Move over, make a space, because maybe I want to come along with you after all.
I spit out the rest of Diana and head back to the van.

OUR INN for that evening is located in the village of Dover proper and, unlike the others, it isn’t an old house that has been converted into a B&B, but rather a series of small cottages. The women seem charmed by the notion that each of us will have her own tiny house. But the check-in process takes forever, with the desk clerk gathering us all around what appears to be the inn’s only map, and tracing the route to the various rooms, saying, “And then you are here,” over and over.

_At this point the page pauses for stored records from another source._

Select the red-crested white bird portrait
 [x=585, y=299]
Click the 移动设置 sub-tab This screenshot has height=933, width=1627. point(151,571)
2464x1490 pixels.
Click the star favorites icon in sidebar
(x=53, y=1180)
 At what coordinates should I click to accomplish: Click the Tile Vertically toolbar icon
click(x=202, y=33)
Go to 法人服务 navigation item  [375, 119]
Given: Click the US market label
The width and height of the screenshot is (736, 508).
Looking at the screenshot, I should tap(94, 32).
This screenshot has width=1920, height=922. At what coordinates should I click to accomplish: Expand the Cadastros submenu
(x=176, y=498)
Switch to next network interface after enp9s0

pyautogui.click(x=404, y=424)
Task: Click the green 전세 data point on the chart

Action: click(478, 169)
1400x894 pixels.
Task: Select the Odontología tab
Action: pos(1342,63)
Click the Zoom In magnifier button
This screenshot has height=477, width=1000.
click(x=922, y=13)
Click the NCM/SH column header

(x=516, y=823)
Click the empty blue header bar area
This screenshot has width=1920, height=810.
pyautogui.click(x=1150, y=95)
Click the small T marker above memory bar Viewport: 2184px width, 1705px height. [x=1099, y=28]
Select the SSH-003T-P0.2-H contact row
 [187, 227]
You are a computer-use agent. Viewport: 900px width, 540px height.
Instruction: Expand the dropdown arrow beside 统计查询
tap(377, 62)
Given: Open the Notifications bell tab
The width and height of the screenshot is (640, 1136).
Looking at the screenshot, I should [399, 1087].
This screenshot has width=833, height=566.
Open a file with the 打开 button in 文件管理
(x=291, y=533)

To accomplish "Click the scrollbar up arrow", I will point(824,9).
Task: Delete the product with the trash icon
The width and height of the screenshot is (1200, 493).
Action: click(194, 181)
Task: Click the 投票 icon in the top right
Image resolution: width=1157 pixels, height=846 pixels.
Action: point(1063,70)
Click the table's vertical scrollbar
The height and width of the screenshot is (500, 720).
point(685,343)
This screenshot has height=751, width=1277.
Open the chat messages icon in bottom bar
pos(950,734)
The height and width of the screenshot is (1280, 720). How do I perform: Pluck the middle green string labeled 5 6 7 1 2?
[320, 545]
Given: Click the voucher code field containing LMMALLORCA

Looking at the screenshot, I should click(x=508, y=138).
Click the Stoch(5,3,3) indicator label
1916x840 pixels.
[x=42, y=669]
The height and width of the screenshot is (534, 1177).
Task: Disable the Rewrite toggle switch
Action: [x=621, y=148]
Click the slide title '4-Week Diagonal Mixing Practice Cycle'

She is making it seem horribly complicated, more complicated than nine tiny houses should be. I take my large brass key and step out into the cobblestone courtyard, running into Tim in the process of delivering the bags. His life must feel like a bloody treadmill. He asks me which cottage is mine—I doubt I’ve heard his voice more than three or four times all week—and I tell him “Eden,” then begin weaving my way among the buildings. They are laid out in a rambling manner, evidently each one turned to take advantage of some particular view, should the sun ever manage to shine on Dover. Claire’s cottage is the first one I pass and through the broad, low window I can see that Tim has already brought her at least the first of her bags. She could never be accused of traveling light, that one, but she waves me in.

The name on her door is “Churchill,” so the cottages must be named after prime ministers, not utopias. I sit down in the room’s only chair, white wicker with a nautical-print cushion, and watch her move clothes from her suitcase to the drawers of her bedside table.

“You do that every night?” I ask, although I know she does. It makes no sense to me.

“Just one of my little tics,” she says, with her high, pealing laugh. “I can’t rest until I feel properly settled, and for me being properly settled means not living out of bags.” She frowns down at the black cashmere turtleneck in her hands and says softly to herself, “This one’s past its prime.” And then, to my horror, she tosses it toward the wastebasket beside the bed.